Instructions for the task –
Please transcribe exactly, and only, the lines of the data below between the line holding "Given: Click Houdini" and the line holding "Click the page vertical scrollbar thumb", inclusive.

Collection entries –
++++

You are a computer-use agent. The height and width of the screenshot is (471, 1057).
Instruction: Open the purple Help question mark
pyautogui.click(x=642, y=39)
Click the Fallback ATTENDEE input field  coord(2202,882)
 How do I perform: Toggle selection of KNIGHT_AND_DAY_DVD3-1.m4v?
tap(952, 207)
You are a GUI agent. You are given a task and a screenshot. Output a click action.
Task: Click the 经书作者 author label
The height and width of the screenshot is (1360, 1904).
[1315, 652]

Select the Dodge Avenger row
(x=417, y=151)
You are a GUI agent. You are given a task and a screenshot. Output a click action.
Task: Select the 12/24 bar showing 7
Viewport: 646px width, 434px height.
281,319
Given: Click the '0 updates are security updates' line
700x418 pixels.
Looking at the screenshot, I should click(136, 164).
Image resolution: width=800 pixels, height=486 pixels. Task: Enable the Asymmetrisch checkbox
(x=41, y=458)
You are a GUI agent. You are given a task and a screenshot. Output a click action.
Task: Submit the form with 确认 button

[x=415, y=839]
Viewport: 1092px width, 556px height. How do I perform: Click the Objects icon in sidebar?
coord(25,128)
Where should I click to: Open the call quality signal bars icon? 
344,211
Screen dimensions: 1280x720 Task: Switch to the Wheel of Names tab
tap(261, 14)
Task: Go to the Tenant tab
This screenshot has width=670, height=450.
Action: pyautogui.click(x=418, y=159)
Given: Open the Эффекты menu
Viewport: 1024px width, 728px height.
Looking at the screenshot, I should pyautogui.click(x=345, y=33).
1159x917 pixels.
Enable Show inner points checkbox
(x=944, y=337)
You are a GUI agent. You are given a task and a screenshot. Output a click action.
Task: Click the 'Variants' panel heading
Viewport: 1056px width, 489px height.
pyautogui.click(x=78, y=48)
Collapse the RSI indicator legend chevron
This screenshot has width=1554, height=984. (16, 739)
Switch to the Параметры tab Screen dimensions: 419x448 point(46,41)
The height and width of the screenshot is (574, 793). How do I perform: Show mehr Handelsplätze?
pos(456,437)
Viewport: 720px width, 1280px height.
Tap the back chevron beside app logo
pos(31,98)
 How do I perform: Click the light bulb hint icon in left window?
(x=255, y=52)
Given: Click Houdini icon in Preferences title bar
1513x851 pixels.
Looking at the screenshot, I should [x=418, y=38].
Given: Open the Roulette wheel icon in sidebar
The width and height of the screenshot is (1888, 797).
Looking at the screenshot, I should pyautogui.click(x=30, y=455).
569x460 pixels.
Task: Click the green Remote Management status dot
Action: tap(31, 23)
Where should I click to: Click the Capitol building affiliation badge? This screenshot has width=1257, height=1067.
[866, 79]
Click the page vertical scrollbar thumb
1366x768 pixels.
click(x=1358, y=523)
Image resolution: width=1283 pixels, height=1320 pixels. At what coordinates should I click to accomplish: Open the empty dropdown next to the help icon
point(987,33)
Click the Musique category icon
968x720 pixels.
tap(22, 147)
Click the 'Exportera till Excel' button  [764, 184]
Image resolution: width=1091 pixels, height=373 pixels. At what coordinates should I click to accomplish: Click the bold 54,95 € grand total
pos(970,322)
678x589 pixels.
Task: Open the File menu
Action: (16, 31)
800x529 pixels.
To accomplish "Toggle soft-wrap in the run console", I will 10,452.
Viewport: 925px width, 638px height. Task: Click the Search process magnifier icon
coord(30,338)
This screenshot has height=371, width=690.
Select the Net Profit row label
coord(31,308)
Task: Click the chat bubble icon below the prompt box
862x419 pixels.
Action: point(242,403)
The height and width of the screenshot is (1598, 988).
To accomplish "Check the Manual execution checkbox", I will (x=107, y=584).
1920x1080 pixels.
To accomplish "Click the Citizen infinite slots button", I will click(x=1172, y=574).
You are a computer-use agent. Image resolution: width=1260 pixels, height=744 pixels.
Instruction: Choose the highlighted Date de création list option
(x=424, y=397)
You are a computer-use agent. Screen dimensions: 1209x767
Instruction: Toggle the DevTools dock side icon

++++

Solution to this exercise –
Given: Click Houdini icon in Preferences title bar
1513x851 pixels.
Looking at the screenshot, I should [x=418, y=38].
Given: Open the Roulette wheel icon in sidebar
The width and height of the screenshot is (1888, 797).
Looking at the screenshot, I should pyautogui.click(x=30, y=455).
569x460 pixels.
Task: Click the green Remote Management status dot
Action: tap(31, 23)
Where should I click to: Click the Capitol building affiliation badge? This screenshot has width=1257, height=1067.
[866, 79]
Click the page vertical scrollbar thumb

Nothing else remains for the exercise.